* Begin Supplied information *
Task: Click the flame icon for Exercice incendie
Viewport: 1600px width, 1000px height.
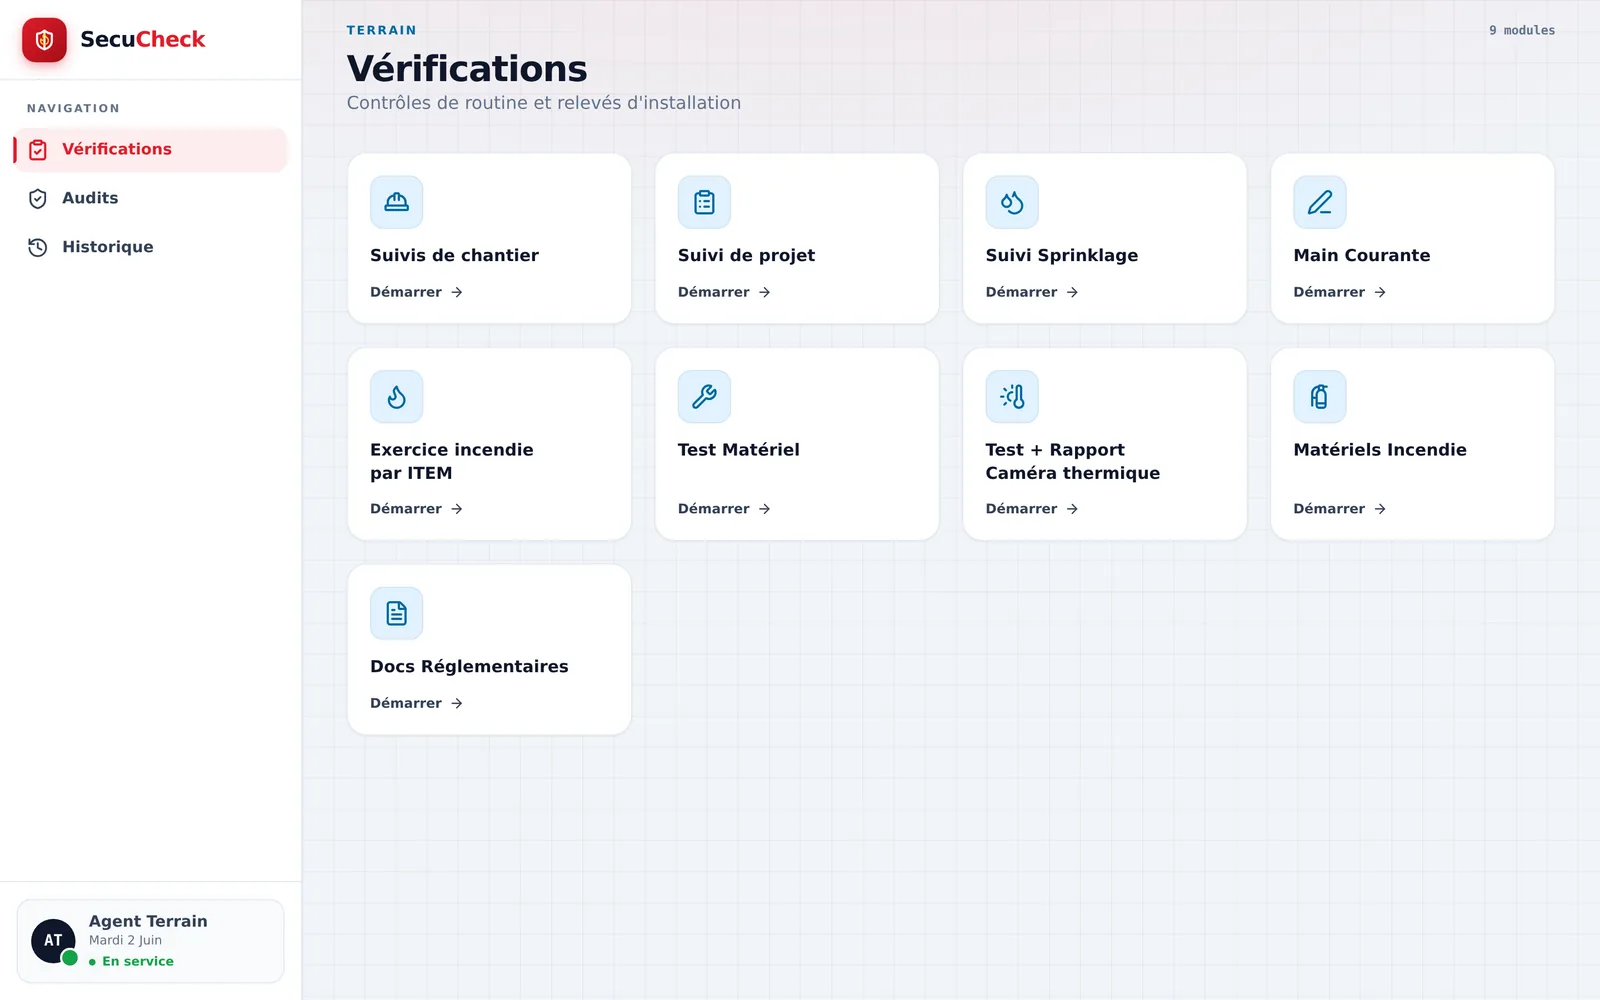Action: (x=396, y=397)
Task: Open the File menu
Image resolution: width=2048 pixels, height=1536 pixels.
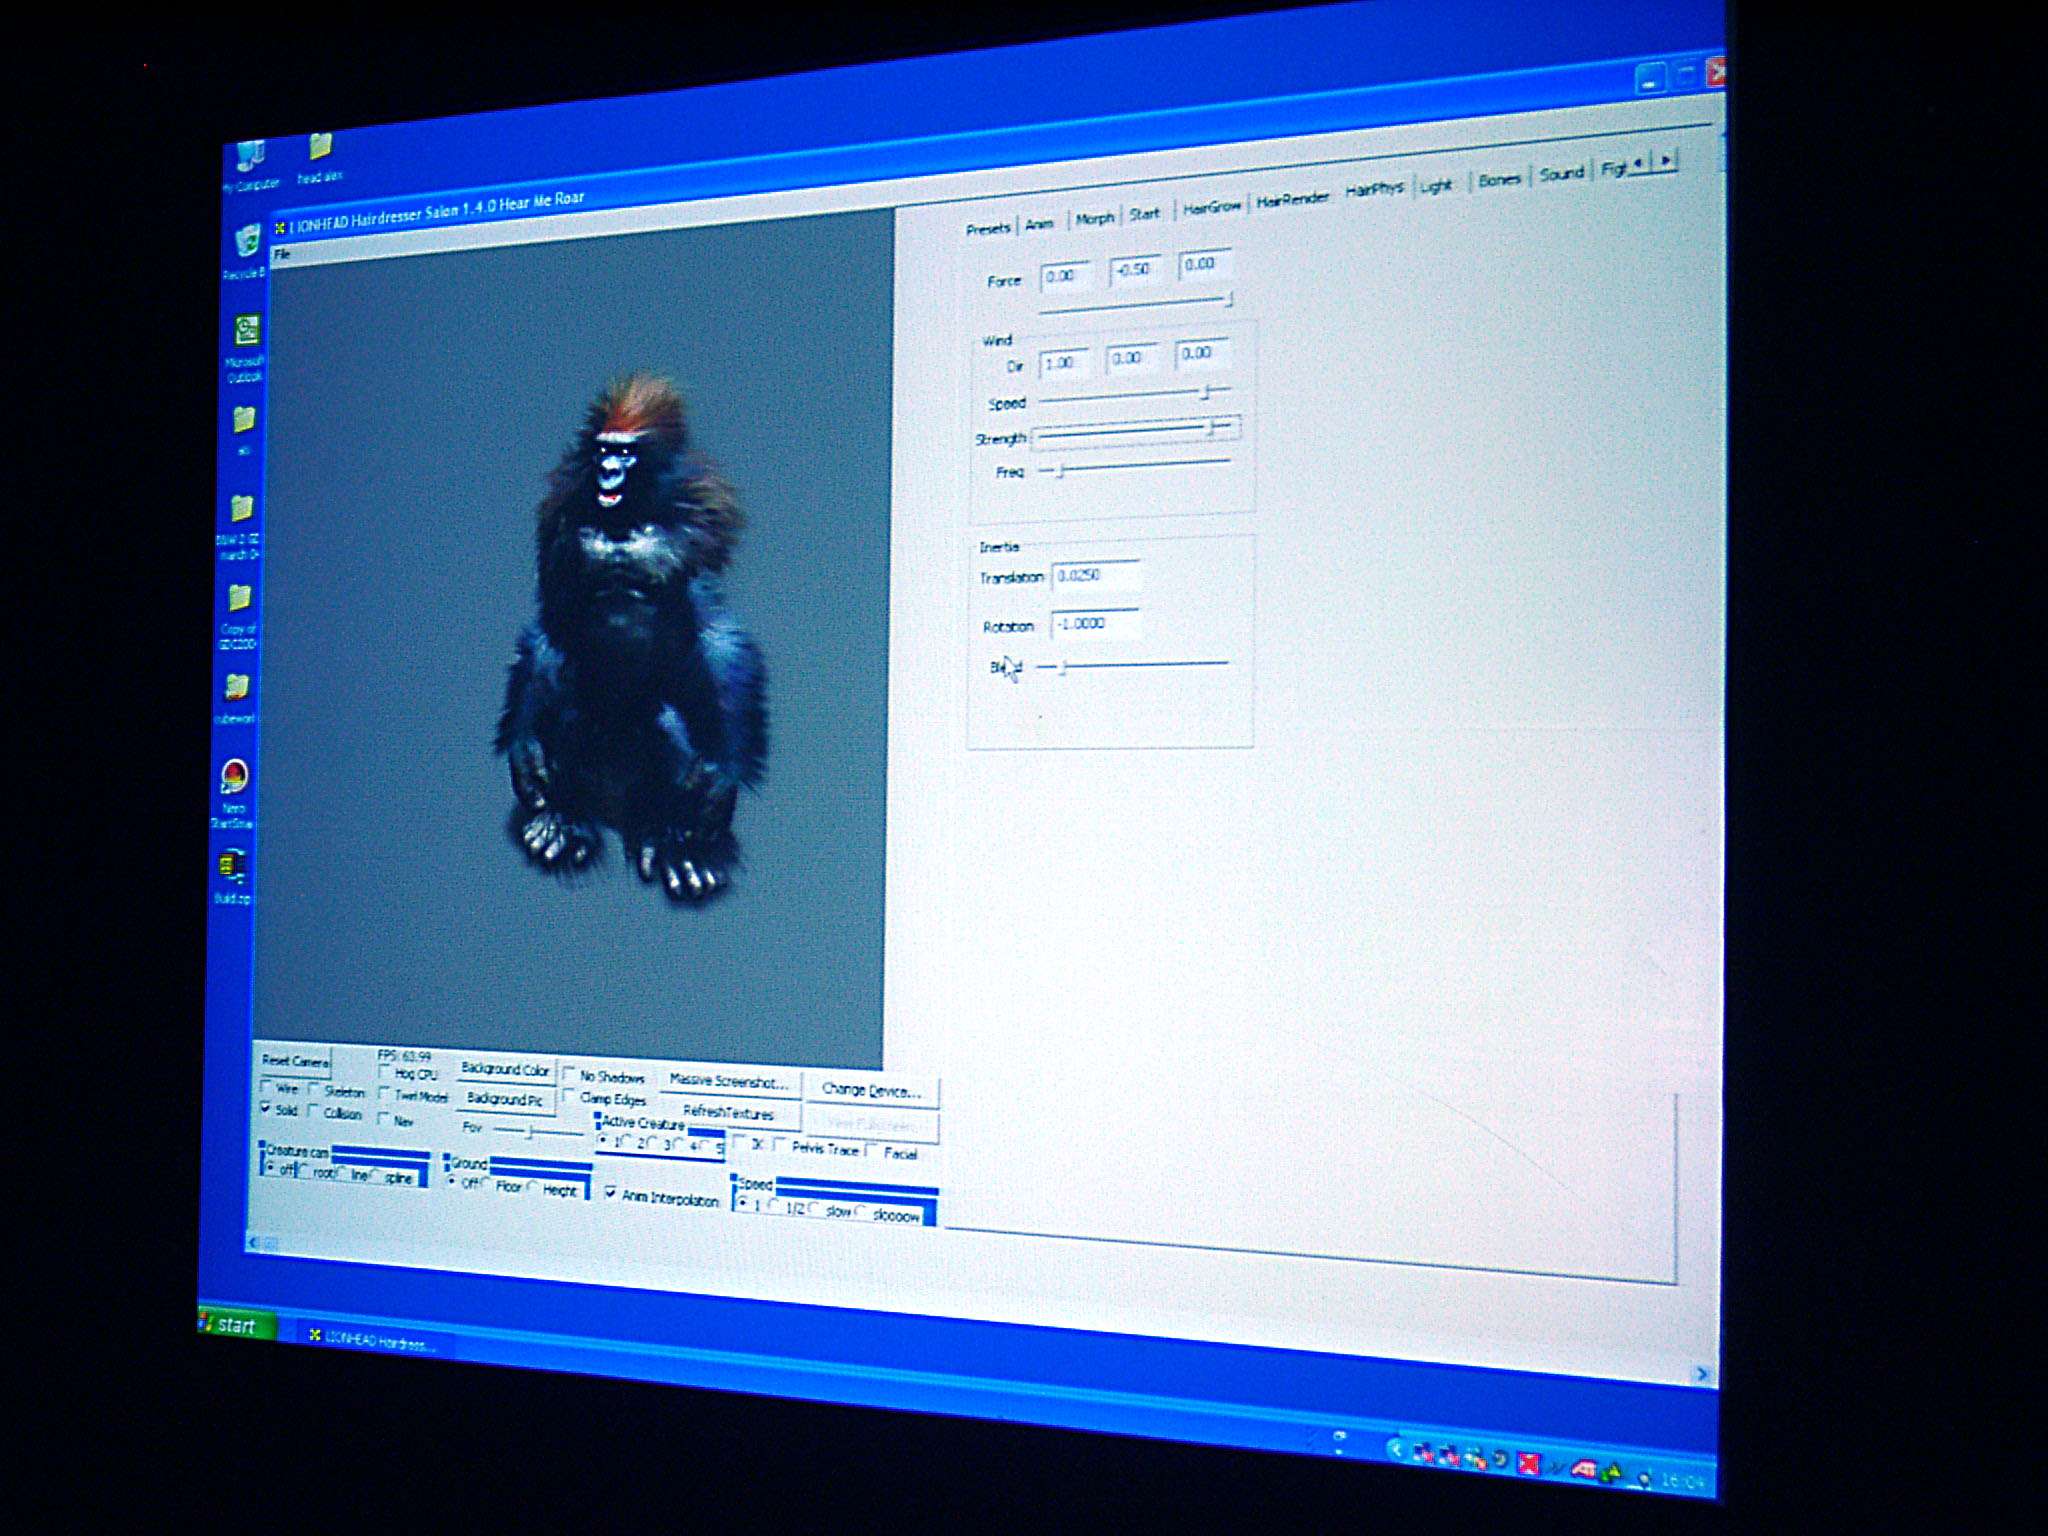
* End Supplied information *
The task »
Please put each line of the listing above into a JSON list of strings, one string per line, with blank lines skipped and the pictures left out.

Result for this task »
[
  "Task: Click the flame icon for Exercice incendie",
  "Viewport: 1600px width, 1000px height.",
  "Action: (x=396, y=397)",
  "Task: Open the File menu",
  "Image resolution: width=2048 pixels, height=1536 pixels."
]